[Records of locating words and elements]

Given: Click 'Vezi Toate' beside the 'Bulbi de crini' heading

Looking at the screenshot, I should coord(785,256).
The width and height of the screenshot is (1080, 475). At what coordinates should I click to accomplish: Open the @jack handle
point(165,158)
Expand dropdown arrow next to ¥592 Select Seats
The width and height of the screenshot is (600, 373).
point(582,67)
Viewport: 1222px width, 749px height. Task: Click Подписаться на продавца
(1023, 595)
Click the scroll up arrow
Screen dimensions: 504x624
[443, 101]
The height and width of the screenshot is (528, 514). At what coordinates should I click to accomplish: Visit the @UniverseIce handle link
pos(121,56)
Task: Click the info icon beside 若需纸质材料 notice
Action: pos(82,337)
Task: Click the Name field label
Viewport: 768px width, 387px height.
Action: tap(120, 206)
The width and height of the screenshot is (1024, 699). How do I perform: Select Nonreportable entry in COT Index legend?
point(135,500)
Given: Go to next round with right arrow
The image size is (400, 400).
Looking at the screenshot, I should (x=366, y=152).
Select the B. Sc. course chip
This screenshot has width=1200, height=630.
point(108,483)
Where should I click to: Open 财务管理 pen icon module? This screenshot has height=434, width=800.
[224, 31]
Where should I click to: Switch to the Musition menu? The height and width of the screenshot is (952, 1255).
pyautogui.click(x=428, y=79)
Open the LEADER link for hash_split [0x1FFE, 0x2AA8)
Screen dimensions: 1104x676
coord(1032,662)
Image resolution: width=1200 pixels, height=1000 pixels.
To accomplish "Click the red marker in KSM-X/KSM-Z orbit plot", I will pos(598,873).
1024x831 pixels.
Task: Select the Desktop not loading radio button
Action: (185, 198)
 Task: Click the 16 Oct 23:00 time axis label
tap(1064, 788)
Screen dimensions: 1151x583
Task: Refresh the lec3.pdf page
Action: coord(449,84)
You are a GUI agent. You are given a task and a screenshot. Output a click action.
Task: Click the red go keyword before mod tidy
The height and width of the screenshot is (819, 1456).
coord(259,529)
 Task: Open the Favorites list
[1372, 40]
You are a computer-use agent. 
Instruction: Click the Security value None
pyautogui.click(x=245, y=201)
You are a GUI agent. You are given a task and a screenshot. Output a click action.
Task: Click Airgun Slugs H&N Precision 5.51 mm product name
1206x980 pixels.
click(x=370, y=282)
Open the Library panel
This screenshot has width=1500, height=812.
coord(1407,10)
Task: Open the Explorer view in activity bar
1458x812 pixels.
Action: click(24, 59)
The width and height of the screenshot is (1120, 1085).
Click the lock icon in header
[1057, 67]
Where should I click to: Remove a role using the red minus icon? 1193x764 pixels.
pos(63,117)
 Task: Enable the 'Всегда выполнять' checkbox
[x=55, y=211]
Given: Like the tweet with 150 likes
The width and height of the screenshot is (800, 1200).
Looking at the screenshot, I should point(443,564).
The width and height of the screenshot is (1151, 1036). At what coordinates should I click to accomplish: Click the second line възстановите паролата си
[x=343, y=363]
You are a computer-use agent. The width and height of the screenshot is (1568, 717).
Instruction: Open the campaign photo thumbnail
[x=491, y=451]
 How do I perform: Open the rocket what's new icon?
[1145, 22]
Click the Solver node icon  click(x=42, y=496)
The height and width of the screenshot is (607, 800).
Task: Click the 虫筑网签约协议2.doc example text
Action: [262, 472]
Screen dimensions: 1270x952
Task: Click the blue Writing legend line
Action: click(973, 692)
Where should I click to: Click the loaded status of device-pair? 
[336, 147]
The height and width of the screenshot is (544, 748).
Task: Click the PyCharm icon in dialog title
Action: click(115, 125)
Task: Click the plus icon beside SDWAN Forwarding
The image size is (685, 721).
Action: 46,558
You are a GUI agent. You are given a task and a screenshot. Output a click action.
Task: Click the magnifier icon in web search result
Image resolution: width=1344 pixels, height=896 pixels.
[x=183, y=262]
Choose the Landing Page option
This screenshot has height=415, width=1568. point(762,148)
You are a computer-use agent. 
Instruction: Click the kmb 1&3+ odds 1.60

## CHALLENGE
Print every item above again, line for line, without changing anything.

## FULL OUTPUT
Given: Click 'Vezi Toate' beside the 'Bulbi de crini' heading

Looking at the screenshot, I should coord(785,256).
The width and height of the screenshot is (1080, 475). At what coordinates should I click to accomplish: Open the @jack handle
point(165,158)
Expand dropdown arrow next to ¥592 Select Seats
The width and height of the screenshot is (600, 373).
point(582,67)
Viewport: 1222px width, 749px height. Task: Click Подписаться на продавца
(1023, 595)
Click the scroll up arrow
Screen dimensions: 504x624
[443, 101]
The height and width of the screenshot is (528, 514). At what coordinates should I click to accomplish: Visit the @UniverseIce handle link
pos(121,56)
Task: Click the info icon beside 若需纸质材料 notice
Action: pos(82,337)
Task: Click the Name field label
Viewport: 768px width, 387px height.
Action: tap(120, 206)
The width and height of the screenshot is (1024, 699). How do I perform: Select Nonreportable entry in COT Index legend?
point(135,500)
Given: Go to next round with right arrow
The image size is (400, 400).
Looking at the screenshot, I should (x=366, y=152).
Select the B. Sc. course chip
This screenshot has width=1200, height=630.
point(108,483)
Where should I click to: Open 财务管理 pen icon module? This screenshot has height=434, width=800.
[224, 31]
Where should I click to: Switch to the Musition menu? The height and width of the screenshot is (952, 1255).
pyautogui.click(x=428, y=79)
Open the LEADER link for hash_split [0x1FFE, 0x2AA8)
Screen dimensions: 1104x676
coord(1032,662)
Image resolution: width=1200 pixels, height=1000 pixels.
To accomplish "Click the red marker in KSM-X/KSM-Z orbit plot", I will pos(598,873).
1024x831 pixels.
Task: Select the Desktop not loading radio button
Action: (185, 198)
 Task: Click the 16 Oct 23:00 time axis label
tap(1064, 788)
Screen dimensions: 1151x583
Task: Refresh the lec3.pdf page
Action: coord(449,84)
You are a GUI agent. You are given a task and a screenshot. Output a click action.
Task: Click the red go keyword before mod tidy
The height and width of the screenshot is (819, 1456).
coord(259,529)
 Task: Open the Favorites list
[1372, 40]
You are a computer-use agent. 
Instruction: Click the Security value None
pyautogui.click(x=245, y=201)
You are a GUI agent. You are given a task and a screenshot. Output a click action.
Task: Click Airgun Slugs H&N Precision 5.51 mm product name
1206x980 pixels.
click(x=370, y=282)
Open the Library panel
This screenshot has width=1500, height=812.
coord(1407,10)
Task: Open the Explorer view in activity bar
1458x812 pixels.
Action: click(24, 59)
The width and height of the screenshot is (1120, 1085).
Click the lock icon in header
[1057, 67]
Where should I click to: Remove a role using the red minus icon? 1193x764 pixels.
pos(63,117)
 Task: Enable the 'Всегда выполнять' checkbox
[x=55, y=211]
Given: Like the tweet with 150 likes
The width and height of the screenshot is (800, 1200).
Looking at the screenshot, I should point(443,564).
The width and height of the screenshot is (1151, 1036). At what coordinates should I click to accomplish: Click the second line възстановите паролата си
[x=343, y=363]
You are a computer-use agent. The width and height of the screenshot is (1568, 717).
Instruction: Open the campaign photo thumbnail
[x=491, y=451]
 How do I perform: Open the rocket what's new icon?
[1145, 22]
Click the Solver node icon  click(x=42, y=496)
The height and width of the screenshot is (607, 800).
Task: Click the 虫筑网签约协议2.doc example text
Action: [262, 472]
Screen dimensions: 1270x952
Task: Click the blue Writing legend line
Action: click(973, 692)
Where should I click to: Click the loaded status of device-pair? 
[336, 147]
The height and width of the screenshot is (544, 748).
Task: Click the PyCharm icon in dialog title
Action: click(115, 125)
Task: Click the plus icon beside SDWAN Forwarding
The image size is (685, 721).
Action: 46,558
You are a GUI agent. You are given a task and a screenshot. Output a click action.
Task: Click the magnifier icon in web search result
Image resolution: width=1344 pixels, height=896 pixels.
[x=183, y=262]
Choose the Landing Page option
This screenshot has height=415, width=1568. point(762,148)
You are a computer-use agent. 
Instruction: Click the kmb 1&3+ odds 1.60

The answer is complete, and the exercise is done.